One modification to the original circuit was to place a 330-ohm resistor on each of the inverter's outputs. This might be overkill but its nice to include those when you can. Just in case someone ties these outputs to ground they wont sink more than 15ma @15mA with the 330-ohm resistor in place.
I also decided to make this mostly a SMT board. Why? Well I wanted to experiment with hand soldering SMT devices. Plus it makes for an overall much smaller board (which was the main point from the beginning). I was really surprised how with just a little patience (and a steady hand) those SMT devices really are not that difficult to solder. Since this board is pretty simple I would recommend using it if you are ever interested in experimenting with SMT yourself. You'll be surprised how easy it is to work with. The board and parts are cheap, so if you make a mistake or burn the board to badly just try another.

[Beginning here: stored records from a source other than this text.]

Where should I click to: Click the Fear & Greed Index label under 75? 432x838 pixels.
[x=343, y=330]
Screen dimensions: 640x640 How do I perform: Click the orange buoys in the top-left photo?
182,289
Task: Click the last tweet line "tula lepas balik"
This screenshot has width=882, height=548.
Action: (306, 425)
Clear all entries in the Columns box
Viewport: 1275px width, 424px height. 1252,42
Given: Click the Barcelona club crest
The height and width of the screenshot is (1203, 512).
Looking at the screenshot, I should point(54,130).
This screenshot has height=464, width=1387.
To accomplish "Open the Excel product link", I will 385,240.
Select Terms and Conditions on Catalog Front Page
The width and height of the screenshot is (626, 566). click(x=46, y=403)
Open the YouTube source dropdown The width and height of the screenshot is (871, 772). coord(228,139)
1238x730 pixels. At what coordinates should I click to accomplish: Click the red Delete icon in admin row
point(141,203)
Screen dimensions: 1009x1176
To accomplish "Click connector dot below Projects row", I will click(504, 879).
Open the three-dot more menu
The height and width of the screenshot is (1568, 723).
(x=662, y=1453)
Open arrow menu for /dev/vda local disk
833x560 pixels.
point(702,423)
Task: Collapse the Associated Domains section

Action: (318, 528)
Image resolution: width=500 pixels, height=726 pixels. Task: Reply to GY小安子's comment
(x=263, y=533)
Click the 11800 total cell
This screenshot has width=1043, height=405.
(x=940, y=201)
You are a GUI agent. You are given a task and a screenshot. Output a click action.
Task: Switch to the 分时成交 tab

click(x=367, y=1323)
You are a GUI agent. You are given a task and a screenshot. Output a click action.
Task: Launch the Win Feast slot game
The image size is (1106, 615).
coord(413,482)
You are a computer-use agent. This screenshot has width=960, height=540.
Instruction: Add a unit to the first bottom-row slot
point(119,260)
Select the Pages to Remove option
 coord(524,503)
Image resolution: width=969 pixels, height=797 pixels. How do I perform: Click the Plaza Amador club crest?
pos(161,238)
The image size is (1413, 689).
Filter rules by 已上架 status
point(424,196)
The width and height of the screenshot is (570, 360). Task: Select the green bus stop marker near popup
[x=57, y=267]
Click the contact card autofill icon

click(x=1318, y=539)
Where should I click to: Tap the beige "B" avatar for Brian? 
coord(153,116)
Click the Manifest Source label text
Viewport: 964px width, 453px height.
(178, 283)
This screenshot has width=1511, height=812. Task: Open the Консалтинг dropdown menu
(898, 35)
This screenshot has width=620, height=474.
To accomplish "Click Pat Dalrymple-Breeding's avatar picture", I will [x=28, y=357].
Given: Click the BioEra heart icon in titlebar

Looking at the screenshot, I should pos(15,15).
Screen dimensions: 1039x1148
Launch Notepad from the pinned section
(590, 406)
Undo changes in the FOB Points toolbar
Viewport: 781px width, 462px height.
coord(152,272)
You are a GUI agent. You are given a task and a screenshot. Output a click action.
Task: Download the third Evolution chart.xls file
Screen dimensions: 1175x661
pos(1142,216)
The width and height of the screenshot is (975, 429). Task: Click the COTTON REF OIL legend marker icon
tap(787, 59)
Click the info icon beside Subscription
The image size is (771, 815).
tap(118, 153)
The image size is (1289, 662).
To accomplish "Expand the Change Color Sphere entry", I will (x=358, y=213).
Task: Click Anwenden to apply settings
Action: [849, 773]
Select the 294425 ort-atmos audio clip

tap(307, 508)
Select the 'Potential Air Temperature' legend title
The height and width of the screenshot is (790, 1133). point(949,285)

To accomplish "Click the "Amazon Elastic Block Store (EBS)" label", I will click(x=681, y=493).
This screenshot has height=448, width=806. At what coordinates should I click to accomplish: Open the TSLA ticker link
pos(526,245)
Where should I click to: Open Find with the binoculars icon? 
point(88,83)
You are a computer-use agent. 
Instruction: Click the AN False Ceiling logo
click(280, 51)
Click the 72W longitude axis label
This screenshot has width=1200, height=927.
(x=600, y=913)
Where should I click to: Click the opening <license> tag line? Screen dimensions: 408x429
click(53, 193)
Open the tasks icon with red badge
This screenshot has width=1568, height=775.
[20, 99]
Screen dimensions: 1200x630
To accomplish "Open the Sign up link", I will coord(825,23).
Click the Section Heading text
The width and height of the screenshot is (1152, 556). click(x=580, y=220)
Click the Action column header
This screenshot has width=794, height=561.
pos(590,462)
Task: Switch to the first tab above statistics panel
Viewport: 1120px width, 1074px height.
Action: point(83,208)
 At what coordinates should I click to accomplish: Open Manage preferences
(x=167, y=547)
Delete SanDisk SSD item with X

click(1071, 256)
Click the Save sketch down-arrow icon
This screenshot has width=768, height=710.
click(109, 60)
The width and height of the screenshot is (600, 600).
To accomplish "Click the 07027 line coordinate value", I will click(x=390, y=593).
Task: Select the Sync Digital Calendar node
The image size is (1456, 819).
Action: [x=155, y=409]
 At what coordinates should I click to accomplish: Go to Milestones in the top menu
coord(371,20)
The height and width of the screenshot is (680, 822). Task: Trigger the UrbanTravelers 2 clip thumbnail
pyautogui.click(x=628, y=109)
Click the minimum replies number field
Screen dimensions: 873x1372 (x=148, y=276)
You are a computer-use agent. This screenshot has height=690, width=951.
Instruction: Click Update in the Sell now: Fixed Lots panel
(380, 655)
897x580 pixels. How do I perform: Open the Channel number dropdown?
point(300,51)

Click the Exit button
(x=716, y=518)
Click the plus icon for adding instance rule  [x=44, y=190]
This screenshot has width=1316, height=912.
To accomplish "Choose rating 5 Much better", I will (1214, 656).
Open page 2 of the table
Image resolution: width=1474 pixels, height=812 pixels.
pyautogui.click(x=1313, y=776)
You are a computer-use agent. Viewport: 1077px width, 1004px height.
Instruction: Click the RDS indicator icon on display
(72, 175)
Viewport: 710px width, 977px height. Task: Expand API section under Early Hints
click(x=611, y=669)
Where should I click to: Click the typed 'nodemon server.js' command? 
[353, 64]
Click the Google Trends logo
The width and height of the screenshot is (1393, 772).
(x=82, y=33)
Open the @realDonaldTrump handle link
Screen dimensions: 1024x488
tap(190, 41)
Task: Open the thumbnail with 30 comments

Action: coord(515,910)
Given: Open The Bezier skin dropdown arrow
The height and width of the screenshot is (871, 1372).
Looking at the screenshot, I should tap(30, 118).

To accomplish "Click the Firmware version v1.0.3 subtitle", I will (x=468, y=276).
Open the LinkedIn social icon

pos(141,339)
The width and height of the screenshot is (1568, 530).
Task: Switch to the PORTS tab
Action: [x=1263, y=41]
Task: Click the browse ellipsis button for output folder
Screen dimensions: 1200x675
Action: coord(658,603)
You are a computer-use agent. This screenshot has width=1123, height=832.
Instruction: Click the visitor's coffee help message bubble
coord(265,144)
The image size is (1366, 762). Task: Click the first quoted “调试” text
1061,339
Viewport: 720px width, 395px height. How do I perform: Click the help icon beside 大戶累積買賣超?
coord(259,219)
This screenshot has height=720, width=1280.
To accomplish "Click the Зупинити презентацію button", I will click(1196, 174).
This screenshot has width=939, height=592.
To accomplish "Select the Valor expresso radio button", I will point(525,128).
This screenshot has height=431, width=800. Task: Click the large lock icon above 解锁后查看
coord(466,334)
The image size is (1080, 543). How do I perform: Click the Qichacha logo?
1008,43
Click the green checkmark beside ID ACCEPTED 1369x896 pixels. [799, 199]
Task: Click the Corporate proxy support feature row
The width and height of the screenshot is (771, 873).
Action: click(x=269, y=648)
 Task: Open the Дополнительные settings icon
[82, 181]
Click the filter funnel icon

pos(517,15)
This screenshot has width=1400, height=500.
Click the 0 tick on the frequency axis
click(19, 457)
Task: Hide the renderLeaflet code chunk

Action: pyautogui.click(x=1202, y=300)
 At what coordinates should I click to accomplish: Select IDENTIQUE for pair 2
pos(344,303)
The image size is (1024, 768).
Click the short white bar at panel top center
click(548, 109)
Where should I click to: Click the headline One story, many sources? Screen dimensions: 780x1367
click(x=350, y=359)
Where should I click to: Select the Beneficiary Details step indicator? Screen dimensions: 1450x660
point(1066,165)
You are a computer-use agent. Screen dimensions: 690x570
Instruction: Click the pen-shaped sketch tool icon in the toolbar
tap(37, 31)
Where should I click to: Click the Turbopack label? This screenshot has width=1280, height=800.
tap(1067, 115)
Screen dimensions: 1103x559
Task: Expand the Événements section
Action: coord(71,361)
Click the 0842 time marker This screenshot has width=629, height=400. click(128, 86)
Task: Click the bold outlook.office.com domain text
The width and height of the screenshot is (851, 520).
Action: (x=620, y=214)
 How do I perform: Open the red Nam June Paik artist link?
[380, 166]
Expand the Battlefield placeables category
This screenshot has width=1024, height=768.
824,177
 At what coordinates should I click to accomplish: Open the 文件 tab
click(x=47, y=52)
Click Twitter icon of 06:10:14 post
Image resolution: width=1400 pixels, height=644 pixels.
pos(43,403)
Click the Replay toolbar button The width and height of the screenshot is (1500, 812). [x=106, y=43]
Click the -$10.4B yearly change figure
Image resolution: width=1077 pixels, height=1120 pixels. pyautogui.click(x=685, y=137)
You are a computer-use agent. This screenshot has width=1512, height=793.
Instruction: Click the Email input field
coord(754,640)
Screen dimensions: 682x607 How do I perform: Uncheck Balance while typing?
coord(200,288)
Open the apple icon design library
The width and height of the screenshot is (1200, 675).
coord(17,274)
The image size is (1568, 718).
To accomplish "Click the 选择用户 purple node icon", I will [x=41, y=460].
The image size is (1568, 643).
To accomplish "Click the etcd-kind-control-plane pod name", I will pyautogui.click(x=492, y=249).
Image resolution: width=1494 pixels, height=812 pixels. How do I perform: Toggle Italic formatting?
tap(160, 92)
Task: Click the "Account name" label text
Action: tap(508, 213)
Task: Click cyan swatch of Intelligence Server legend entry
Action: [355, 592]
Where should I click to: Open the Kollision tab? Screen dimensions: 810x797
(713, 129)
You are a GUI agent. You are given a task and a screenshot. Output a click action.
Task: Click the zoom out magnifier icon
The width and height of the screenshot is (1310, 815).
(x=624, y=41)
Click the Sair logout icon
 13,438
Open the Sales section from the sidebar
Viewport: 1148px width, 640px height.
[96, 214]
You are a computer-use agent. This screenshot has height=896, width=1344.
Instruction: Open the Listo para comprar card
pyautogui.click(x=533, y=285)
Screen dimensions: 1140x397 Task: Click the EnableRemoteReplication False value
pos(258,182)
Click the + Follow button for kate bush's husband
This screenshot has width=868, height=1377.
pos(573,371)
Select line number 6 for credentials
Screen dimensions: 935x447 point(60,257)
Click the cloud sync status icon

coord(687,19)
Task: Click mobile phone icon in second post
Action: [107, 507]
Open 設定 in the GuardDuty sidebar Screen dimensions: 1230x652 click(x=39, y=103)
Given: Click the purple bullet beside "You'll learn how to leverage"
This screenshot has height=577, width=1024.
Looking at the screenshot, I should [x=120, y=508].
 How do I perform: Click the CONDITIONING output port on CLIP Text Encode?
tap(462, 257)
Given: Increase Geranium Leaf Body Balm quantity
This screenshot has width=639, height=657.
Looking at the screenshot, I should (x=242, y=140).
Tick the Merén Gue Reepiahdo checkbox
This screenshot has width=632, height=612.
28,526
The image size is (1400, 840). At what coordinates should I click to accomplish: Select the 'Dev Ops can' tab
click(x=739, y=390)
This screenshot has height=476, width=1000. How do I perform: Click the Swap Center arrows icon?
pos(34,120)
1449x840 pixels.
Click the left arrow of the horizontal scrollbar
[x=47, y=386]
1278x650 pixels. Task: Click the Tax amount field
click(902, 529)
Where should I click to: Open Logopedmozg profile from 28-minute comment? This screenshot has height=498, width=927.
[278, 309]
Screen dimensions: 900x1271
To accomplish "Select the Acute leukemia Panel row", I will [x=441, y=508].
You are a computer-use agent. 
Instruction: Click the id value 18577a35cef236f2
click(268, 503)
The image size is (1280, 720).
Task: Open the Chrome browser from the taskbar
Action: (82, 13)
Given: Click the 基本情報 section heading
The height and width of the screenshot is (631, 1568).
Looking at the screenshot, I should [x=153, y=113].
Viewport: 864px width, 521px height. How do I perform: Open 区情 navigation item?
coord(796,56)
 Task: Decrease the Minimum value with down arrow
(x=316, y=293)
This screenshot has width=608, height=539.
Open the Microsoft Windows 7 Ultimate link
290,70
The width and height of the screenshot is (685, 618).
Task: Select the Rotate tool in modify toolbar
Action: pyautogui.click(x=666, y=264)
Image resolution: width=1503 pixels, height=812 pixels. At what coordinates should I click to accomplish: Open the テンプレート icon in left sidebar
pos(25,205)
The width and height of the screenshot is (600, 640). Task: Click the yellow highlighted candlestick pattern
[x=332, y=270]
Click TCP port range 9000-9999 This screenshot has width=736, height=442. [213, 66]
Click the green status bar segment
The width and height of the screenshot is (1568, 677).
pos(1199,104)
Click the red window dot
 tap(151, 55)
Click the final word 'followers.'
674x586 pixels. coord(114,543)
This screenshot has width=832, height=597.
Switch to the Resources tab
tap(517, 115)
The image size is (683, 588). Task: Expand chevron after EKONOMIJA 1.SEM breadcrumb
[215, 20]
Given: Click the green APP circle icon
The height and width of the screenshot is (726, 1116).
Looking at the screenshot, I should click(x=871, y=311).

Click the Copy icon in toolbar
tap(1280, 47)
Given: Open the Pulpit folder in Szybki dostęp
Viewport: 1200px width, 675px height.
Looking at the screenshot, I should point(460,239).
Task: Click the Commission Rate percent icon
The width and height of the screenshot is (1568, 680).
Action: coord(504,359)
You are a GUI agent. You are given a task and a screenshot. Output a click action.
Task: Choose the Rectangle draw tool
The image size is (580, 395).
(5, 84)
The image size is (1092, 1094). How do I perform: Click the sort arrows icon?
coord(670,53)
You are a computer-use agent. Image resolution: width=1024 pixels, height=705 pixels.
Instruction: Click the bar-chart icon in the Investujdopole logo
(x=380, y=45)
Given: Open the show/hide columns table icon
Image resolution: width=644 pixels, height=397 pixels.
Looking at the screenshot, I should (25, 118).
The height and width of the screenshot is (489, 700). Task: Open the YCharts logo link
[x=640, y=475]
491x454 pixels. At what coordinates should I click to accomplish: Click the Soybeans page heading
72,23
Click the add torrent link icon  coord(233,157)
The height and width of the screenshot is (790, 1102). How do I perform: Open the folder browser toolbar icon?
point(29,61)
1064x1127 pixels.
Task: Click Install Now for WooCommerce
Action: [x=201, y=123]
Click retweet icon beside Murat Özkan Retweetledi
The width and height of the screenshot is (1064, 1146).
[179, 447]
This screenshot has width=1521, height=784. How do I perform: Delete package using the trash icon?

Below is a table of the parts you would need to populate the board if you make the same one I did. To make things easy, you can order all the parts for this board from Mouser Electronics using the EZBuy link. Total cost for all parts to make one board is less than $5. The PCB can also be ordered directly from BatchPCB as I have made this design public for anyone to grab for $7.50. I like to use BatchPCB for my PCB builds because they are inexpensive, high-quality and turn around time is decent as the stuff I work on with my hobbies are not that time critical. Although I have also posted source EagleCad schematic and board files as well as the gerbers if anyone wants them to modify or fabricate elsewhere.